As a practicing journalist, as an editor of the country's most awarded environmental community newspaper, an active partner of the Center for Community Journalism and Development, the Center for Media Freedom andResponsibility, the Philippine Press Institute, and the BIMP-EAGA Media and Communicators Association, I join our fellow media practitioners tonight in condemning the excessive show of force of the Arroyo administration in keeping the Manila Peninsula standoff under wraps. I urge all my friends in this group to speak up to their colleagues and all members of the Philippine and worldwide community of freedom loving individuals about this unprecedented maltreatment of professional media practitioners who were arrested and brought to Bicutan, just because they happened to be in Manila Peninsula hotel doing their jobs.

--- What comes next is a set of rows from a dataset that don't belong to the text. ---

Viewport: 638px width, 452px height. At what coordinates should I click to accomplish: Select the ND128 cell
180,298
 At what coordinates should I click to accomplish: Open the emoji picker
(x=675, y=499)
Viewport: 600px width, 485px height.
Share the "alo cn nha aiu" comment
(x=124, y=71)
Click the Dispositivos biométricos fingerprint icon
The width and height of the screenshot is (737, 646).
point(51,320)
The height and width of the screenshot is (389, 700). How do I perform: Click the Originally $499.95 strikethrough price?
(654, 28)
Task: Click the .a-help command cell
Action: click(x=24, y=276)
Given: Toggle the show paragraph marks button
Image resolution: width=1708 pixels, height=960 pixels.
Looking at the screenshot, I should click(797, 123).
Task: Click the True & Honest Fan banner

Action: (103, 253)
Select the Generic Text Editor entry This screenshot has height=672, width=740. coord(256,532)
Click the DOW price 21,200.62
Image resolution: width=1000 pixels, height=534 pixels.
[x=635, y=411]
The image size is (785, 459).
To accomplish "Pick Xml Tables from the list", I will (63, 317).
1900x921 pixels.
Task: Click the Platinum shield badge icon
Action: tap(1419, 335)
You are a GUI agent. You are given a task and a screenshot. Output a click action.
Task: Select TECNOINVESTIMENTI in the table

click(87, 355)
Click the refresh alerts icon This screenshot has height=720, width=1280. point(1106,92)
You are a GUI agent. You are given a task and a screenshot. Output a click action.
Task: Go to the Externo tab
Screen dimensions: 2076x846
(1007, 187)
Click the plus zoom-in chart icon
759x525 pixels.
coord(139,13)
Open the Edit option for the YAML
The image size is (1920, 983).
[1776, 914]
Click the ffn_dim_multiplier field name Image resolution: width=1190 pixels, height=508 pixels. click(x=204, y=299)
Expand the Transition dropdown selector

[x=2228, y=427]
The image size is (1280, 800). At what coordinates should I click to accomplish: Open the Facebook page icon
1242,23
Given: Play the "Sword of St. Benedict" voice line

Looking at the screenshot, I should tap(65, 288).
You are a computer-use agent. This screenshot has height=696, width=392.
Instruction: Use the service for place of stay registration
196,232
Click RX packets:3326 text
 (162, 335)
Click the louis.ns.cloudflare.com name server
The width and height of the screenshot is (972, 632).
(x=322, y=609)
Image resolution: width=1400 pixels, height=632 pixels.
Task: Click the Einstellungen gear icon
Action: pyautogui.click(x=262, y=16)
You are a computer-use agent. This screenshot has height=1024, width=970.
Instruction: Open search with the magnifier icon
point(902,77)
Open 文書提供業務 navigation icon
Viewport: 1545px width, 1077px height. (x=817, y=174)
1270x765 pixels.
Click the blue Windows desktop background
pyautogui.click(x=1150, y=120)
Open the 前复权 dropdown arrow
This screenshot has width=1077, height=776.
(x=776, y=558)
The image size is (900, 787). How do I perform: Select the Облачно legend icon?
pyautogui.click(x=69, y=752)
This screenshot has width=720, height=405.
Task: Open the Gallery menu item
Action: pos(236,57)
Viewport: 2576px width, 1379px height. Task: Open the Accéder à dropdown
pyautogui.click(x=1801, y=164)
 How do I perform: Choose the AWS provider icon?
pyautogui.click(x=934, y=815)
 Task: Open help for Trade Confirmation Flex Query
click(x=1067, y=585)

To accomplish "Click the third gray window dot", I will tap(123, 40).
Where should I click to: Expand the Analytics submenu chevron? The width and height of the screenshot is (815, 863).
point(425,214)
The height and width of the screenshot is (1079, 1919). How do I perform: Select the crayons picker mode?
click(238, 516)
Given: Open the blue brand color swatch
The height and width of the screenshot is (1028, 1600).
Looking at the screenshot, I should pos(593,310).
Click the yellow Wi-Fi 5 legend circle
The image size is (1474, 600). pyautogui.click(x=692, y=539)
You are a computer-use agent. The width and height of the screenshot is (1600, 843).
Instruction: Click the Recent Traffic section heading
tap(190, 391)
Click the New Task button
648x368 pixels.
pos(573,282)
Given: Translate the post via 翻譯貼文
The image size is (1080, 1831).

While we may have biases, I know that we are always expected to maintain objectivity even when we come face to face with issues like this.
But tonight, I simply have to speak up if not for those who were actually arrested, but for my fellow media practitioners who are toiling in the provinces far away from the network support of bigger media organizations.
What happened to our fellow media practitioners tonight was unprecedented since EDSA 86.
If this could happen to colleagues who are working for manila-based and foreign-based news organizations, what sort of protection can community journalists depend on when they come to the same situation covering police and military stories in the provinces? To what recourse will we run to?